Timber Mafia

Logging in Indonesia is big business. 70% is illegal, and the industry has spawned a mafia style culture. We investigate.

Timber Mafia We bring you a high quality documentary uncovering the scale of the problems caused by the logging industry in Indonesia. It's an industry that generates $20 billion a year,where kidnapping, bribery and murder are simply ways of doing business and vast swathes of 'protected' forests are destroyed to produce cheap Western goods.
A man takes of his shirt to reveal a patchwork of horrific scars. "They began to strike me with machetes ... my back was wounded with 17 gashes and this hand was chopped off." So severe were journalist Abi Kusno's injuries that he was almost taken to the morgue. His crime? To write an article exposing the illegal logging trade in Indonesia and inform the forestry department about a shipment of contraband timber. However, the attack has only strengthened his resolve to continue exposing the problem: "I still am determined to fight against illegal logging."

Corruption in Indonesia is widespread and powerful timber barons like Abdul Rasyid run their towns like fiefdoms. "It's very easy to pay off the police, to pay off people within the forestry departments, to pay off politicians," claims environmental worker Faith Doherty. When she and a colleague tried to confront Abdul Rasyid his thugs kidnapped them. Her colleague, Ambrosius Ruwindrijarto, was seriously assaulted before they were deported out of the region. No one has been charged with their kidnapping or the attempted murder of Abi Kusno.

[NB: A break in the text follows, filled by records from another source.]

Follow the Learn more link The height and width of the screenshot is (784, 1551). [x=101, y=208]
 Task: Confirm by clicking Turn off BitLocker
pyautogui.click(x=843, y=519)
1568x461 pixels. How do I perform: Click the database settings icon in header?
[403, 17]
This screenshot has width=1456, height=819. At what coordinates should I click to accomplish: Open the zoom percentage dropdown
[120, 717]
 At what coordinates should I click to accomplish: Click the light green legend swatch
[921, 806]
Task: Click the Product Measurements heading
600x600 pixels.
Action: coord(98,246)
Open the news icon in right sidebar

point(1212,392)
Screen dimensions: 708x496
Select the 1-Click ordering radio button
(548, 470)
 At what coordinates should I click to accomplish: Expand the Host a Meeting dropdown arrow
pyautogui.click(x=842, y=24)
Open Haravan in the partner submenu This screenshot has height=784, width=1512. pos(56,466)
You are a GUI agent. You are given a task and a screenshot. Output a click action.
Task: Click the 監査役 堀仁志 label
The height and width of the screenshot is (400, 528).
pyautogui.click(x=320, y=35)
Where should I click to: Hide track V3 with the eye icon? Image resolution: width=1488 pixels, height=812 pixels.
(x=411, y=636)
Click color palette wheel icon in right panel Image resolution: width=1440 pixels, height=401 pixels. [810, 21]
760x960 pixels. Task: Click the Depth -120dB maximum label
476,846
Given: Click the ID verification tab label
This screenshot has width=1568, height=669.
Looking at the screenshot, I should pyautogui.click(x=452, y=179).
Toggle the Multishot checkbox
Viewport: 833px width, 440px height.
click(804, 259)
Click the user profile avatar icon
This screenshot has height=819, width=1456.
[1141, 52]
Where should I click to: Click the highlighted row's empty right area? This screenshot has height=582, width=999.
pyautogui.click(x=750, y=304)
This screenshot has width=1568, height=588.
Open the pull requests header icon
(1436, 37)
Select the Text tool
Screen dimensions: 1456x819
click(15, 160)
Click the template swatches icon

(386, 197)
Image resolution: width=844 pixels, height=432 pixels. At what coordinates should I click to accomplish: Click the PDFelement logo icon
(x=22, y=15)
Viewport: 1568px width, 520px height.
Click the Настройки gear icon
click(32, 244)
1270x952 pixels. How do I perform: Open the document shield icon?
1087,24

70% of all logging in Indonesia is illegal, amounting to 50 million cubic metres of timber ever year. Indonesia contains 10% of the world's remaining tropical forests. It is home to many endangered animals, and its rich biodiversity is threatened by the illegal logging. Professor Birute Galdikas runs a sanctuary for displaced orangutans; "The net effect of this massive illegal logging in national parks and other protected areas is there is absolutely no place for wildlife to be safe." The loggers regularly threaten her reserve and her staff have to defend it with their own machetes. When she confronted them, she was kidnapped. The event has clearly left her traumatised: "I prefer not to think about it...it's too difficult and too painful."

It's not just Indonesia who should be concerned. Deforestation of the rainforests has serious repercussions for the rest of the world. Harvard university scientist Dr Mark Leighton states: "We've known for a long time that the so-called El NiƱo events are critically determined by Indonesia." Unless the logging is halted, it will cause "the warming up of the Pacific...disruption of rainfall, weird droughts and rainfall patterns." These findings are supported by tropical forest ecologists, who have conclusively linked illegal logging with global climate change.

Almost half the world's rainforests have already been destroyed. The forests in the Indonesian province of Kalimantan will disappear within the next eight years unless the illegal trade is stopped. "We see destruction on a massive scare, it breaks my heart," laments Faith Doherty. Ambrosius Ruwindrijarto agrees: "We are trying to find a hope, some light ... but the challenge is huge."